[Source text]
/---
Rearrange select_task_rq_fair() a bit to avoid executing some
conditional statements in few specific code-paths. That gets rid of the
goto as well.

This shouldn't result in any functional changes.

Signed-off-by: Viresh Kumar <[email protected]>
---
kernel/sched/fair.c | 24 +++++++++---------------
1 file changed, 9 insertions(+), 15 deletions(-)

diff --git a/kernel/sched/fair.c b/kernel/sched/fair.c
index 54dc31e7ab9b..cacee15076a4 100644
--- a/kernel/sched/fair.c
+++ b/kernel/sched/fair.c
@@ -6636,6 +6636,7 @@ select_task_rq_fair(struct task_struct *p, int prev_cpu, int sd_flag, int wake_f
*/
if (want_affine && (tmp->flags & SD_WAKE_AFFINE) &&
cpumask_test_cpu(prev_cpu, sched_domain_span(tmp))) {
+ sd = NULL; /* Prefer wake_affine over balance flags */
affine_sd = tmp;
break;
}
@@ -6646,33 +6647,26 @@ select_task_rq_fair(struct task_struct *p, int prev_cpu, int sd_flag, int wake_f
break;
}

- if (affine_sd) {
- sd = NULL; /* Prefer wake_affine over balance flags */
- if (cpu == prev_cpu)
- goto pick_cpu;
-
- new_cpu = wake_affine(affine_sd, p, cpu, prev_cpu, sync);
- }
-
- if (sd && !(sd_flag & SD_BALANCE_FORK)) {
+ if (sd) {
/*
* We're going to need the task's util for capacity_spare_wake
* in find_idlest_group. Sync it up to prev_cpu's
* last_update_time.
*/
- sync_entity_load_avg(&p->se);
- }
+ if (!(sd_flag & SD_BALANCE_FORK))
\---
[Data below]
/---
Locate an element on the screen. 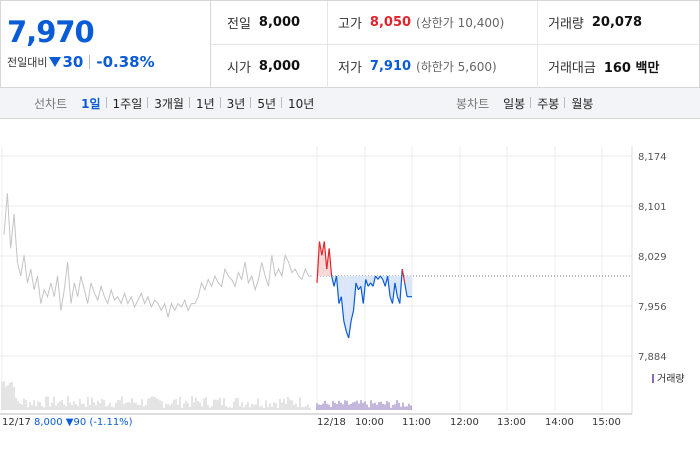 The image size is (700, 454). stat-value: 20,078 is located at coordinates (617, 22).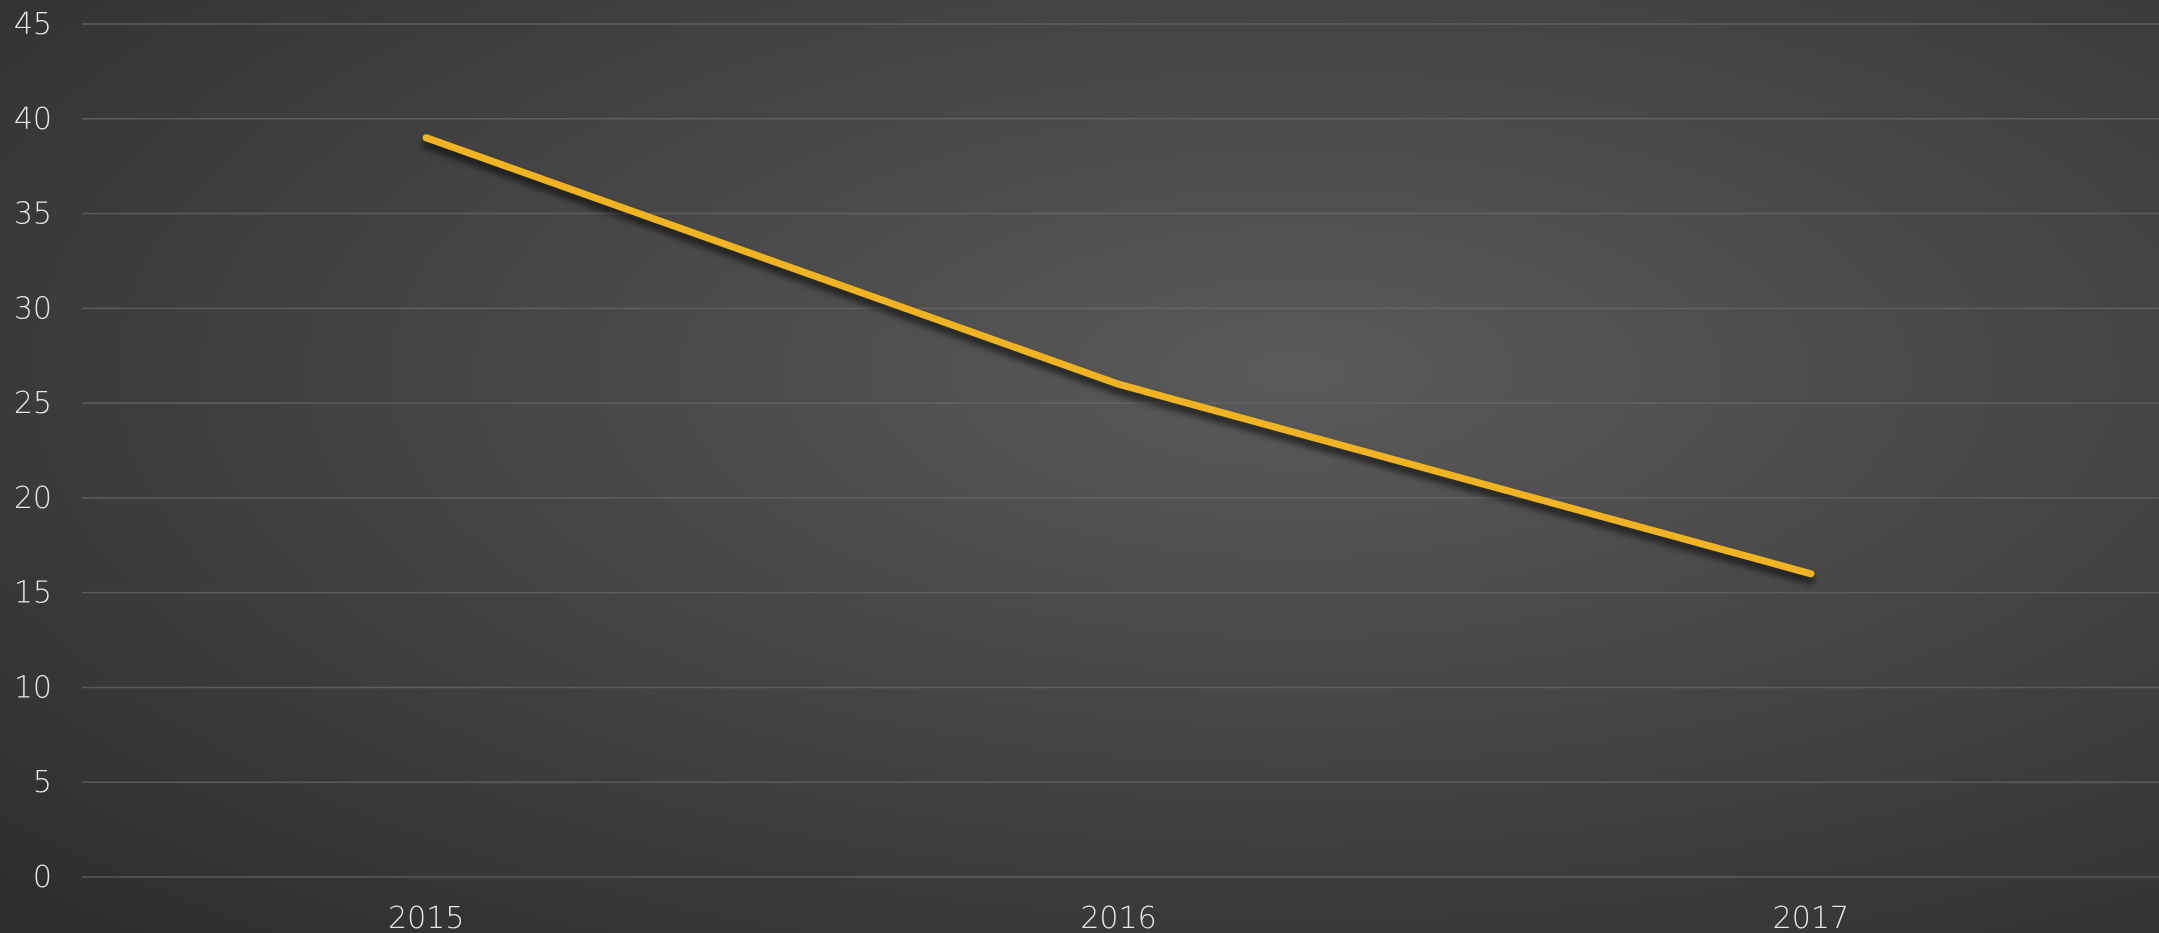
\---
[Activity]
Answer these questions from the kernel patch, numbering each answer to match its question.
1. Besides avoiding some conditional statements, what does the patch description say the rearrangement gets rid of?
2. How many insertions and how many deletions does the patch make?
3. What comment sits on the line that sets sd to NULL?

[Solution to this exercise]
1. The goto.
2. 9 insertions and 15 deletions.
3. "Prefer wake_affine over balance flags"